# Kann Java piepen?



## Guest (14. Jan 2009)

Hallo,

mich würde mal interessieren ob Java einen Ton z.B. für 10 sek. lang wiedergeben kann. Oder ob ich zur SoundWiedergabe grundsätzlich eine WAV Datei brauche. 

THX


----------



## gast (14. Jan 2009)

Was für ein beep?
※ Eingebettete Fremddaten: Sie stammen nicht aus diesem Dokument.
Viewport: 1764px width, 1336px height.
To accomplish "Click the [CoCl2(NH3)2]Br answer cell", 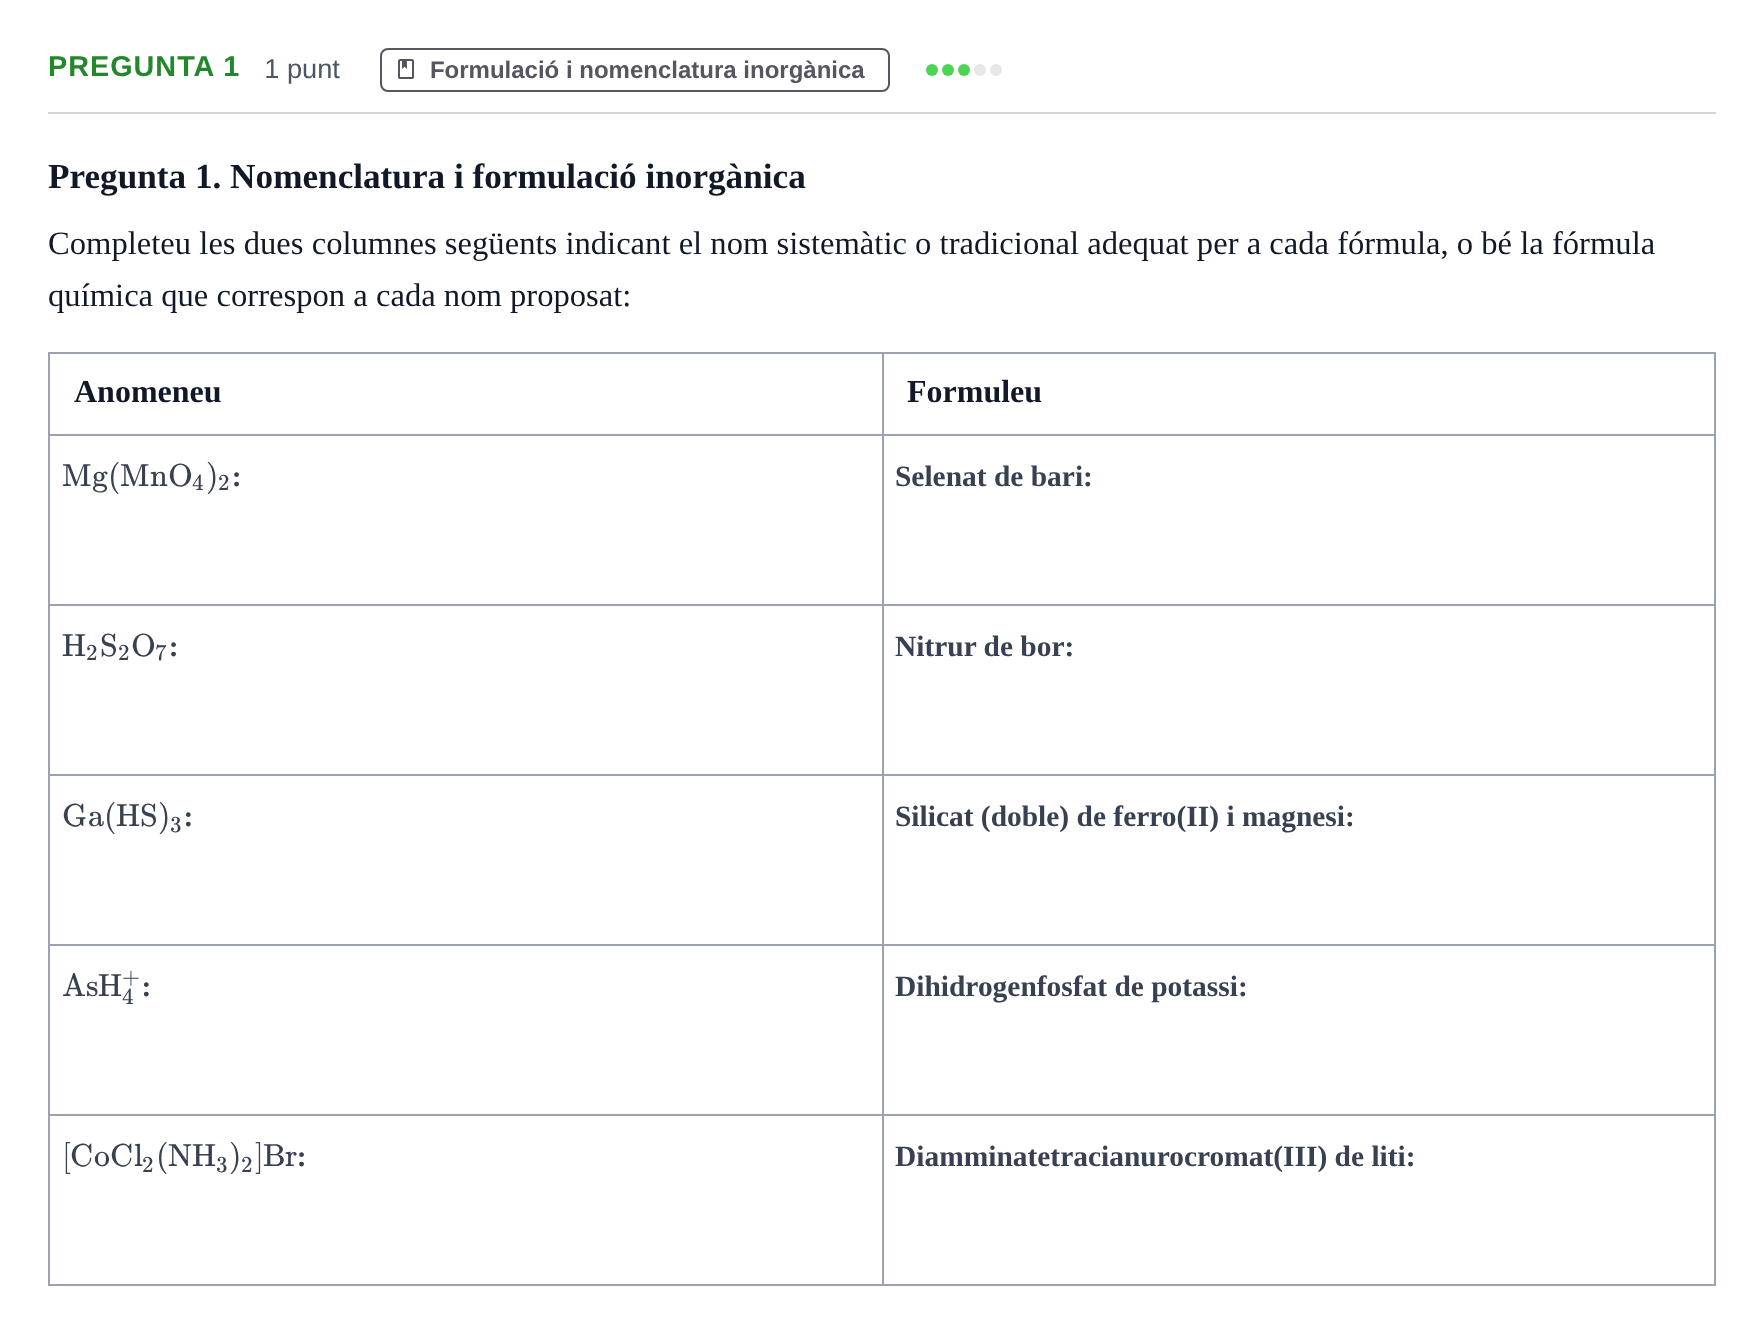I will pyautogui.click(x=466, y=1200).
So ein "HardwareBeep" ?


----------



## Guest (14. Jan 2009)

Ja z.B. "einfach" über die Lautsprecher oder von mir aus über den PC Speaker.


----------



## 0x7F800000 (14. Jan 2009)

```
Toolkit.getDefaultToolkit().beep();
```

Hab mir irgendwann mal ein richtig dämliches Beispiel dazu geschrieben:

```
import java.awt.Toolkit;

public class Beep{
	public static void main(String[] args){
		Thread t=new Thread(){
			public void run(){
				String rhytm=".... . .. . ... . .. . ";
				int currentChar=0;
				
				while(true){
					
					try{
						if(rhytm.charAt(currentChar++)==' '){
							System.out.print("-");
							sleep(300);
						}else{
							Toolkit.getDefaultToolkit().beep();
							System.out.print("|");
							sleep(300);
						}
						if(currentChar>=rhytm.length()){
							System.out.println();
							currentChar=0;
						}
						
					}catch(InterruptedException e){
						e.printStackTrace();
					}
				}
			}
		};
		t.start();
	}
}
```
Das war aber echt wirklich nur eine Schnapsidee, sollte hier irgendein Fan den Beat erkennen, dann bitte nicht übel nehmen: ich weiß schon dass es im Vergleich zum Original einfach nur das absolute Elend ist^^ :lol:


----------